▶ EXTRAIT CHOISI
=-=-=
Forte d’une production intellectuelle conséquente, la Nouvelle Droite se lance à la conquête des lieux de diffusion de culture et d’idéologie. Ratissant large, elle aura une propension à manger à tous les râteliers. Forte d’un ascendant idéologique important sur de nombreux politiciens de la droite classique, dont George Pompidou, Valéry Giscard d’Estaing et Jacques Chirac, ses protagonistes jouiront par ailleurs de prestigieuses tribunes, notamment dans le Figaro.

Du coté de l’extrême-droite, les lignes de démarcation entre la Nouvelle Droite et le Front National deviendront de plus en plus poreuses dans les années 1980. Alors que plusieurs personnalités issues du courant idéologique néo-droitier rejoignent les rangs du Front National, le parti se dote d’un nouvel organe de presse, Identité, calqué tant au niveau du fond que de la forme sur le modèle élaboré par le GRECE. Nouvellement arrivés au parti, des militants tels que Pierre Vial et Jean Varenne, respectivement secrétaire-général et président du GRECE, rejoindront Bruno Mégret et Jean-Yves Le Gallou dans des fonctions importantes au sein du Front National. Cette pénétration idéologique atteint son paroxysme lors de la divulgation par Mégret, en novembre 1991, des « 50 mesures pour régler le problème de l’immigration ». Ce texte, qui constitue jusqu’alors la proposition la plus radicale jamais émise par le Front National en matière d’immigration, s’inscrit directement dans l’univers intellectuel néo-droitier. L’intégration de l’idéologie et des méthodes de la Nouvelle Droite se généralisera au parti et contribuera à l’entreprise de dédiabolisation qu’entreprendra plus tard Marine Le Pen.
=-=-=
▶ QUESTION A
D'après l'extrait sur la Nouvelle Droite, quel organe de presse le Front National crée-t-il dans les années 1980 ?
▶ QUESTION B
Poursuivez l'extrait sur la Nouvelle Droite et le Front National à partir de sa dernière phrase.
Vous n'aurez pas besoin de la liste qui suit.

▶ DONNÉES
=-=-=
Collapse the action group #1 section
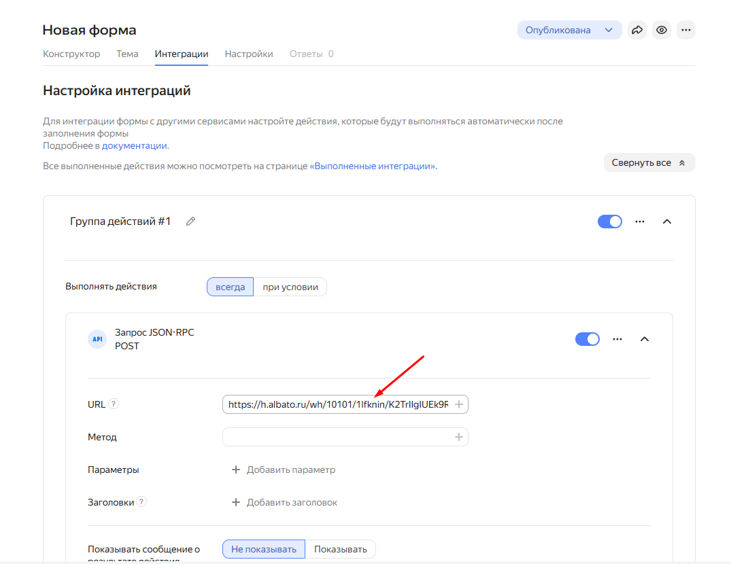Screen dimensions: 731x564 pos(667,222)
=-=-=
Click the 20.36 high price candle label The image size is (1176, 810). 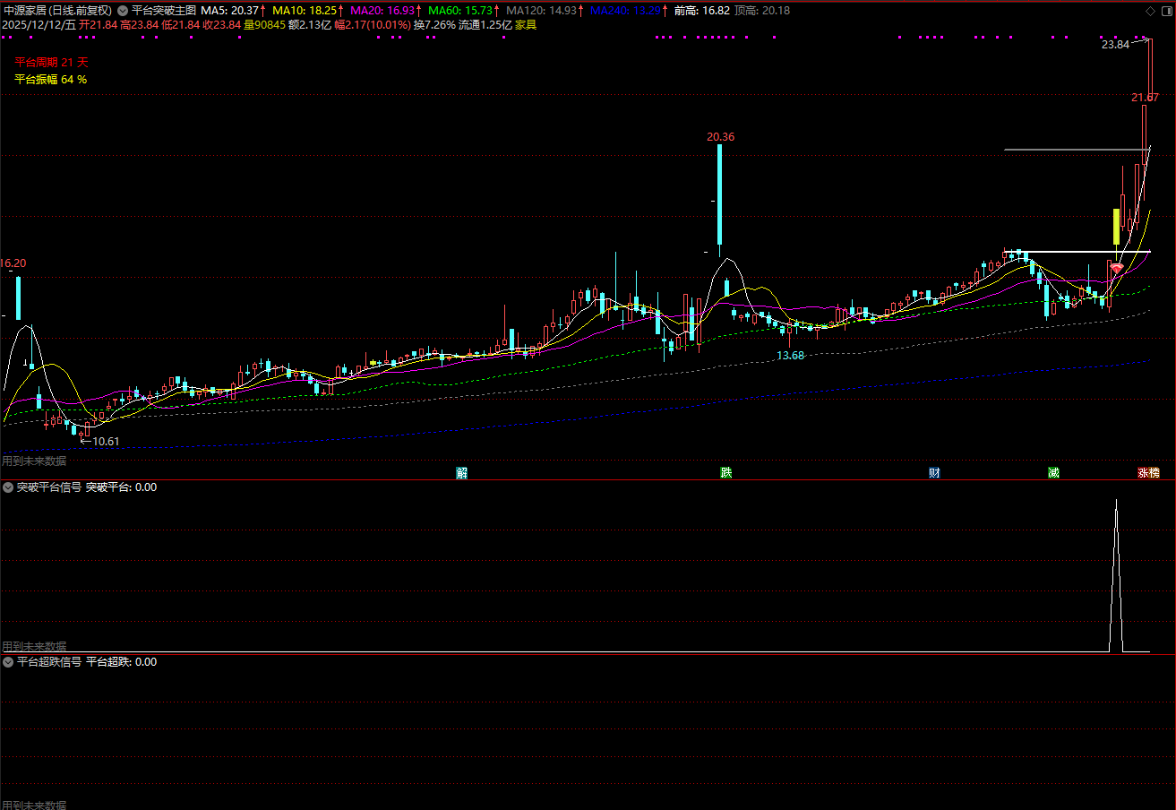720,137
=-=-=
▶ RÉPONSE A
Le Front National crée Identité.

▶ RÉPONSE B
Un pari gagné ?

Il parait nécessaire de mentionner que l’ascension vertigineuse du Front National, propulsé au sommet des intentions de vote en France au cours des dernières années, ainsi que l’évidente résonnance de ses thèmes au sein de la population constituent un phénomène complexe que la présente analyse ne saurait entièrement saisir. Les mécanismes expliquant la réussite électorale récente du parti de Marine Le Pen sont multiples. Cependant, la piste de la conquête du terrain idéologique et culturel, par le combat métapolitique, constitue indéniablement une partie de l’équation.

Cette idée, bien comprise par le camp nationaliste, continue d’être partie prenante de la stratégie des mouvances d’extrême-droite contemporaine. Alors que le combat idéologique est désormais passé au 2.0, la bataille métapolitique fait désormais rage sur internet. Dans un livre fascinant, La fachosphère. Comment l’extrême-droite remporte la bataille du net, Dominique Albertini et David Doucet exposent l’impact capital de cyber-militants sur l’opinion publique. Percevant l’internet comme un moyen privilégié de communiquer directement avec leur audience, tout en boycottant les médias traditionnels jugés complices du système qu’ils combattent, ces militants utilisent les médias sociaux comme une arme puissante au profit d’une modification idéologique profonde de la société française. Force est de constater que les fruits de ce travail rapportent un soutien important tant au Front National qu’à la constellation de partis et de mouvements évoluant sur sa droite.

Le retour en force des intellectuels de la Nouvelle Droite, dont Alain de Benoist, notamment reçu à bras ouverts à Sciences Po en 2016, témoigne d’une droitisation des esprits dont il aura été l’un des architectes. Dans ce contexte, la progression du Front National devient une évidence. Dépassée par les évènements, la gauche française devra nécessairement s’interroger sur la façon de combattre cette OPA de la droite sur l’opinion publique si elle veut éviter de sombrer encore davantage.

1 Union pour un mouvement populaire (UMP), qui deviendra Les Républicains en 2015.

2 Expression utilisée à l’époque.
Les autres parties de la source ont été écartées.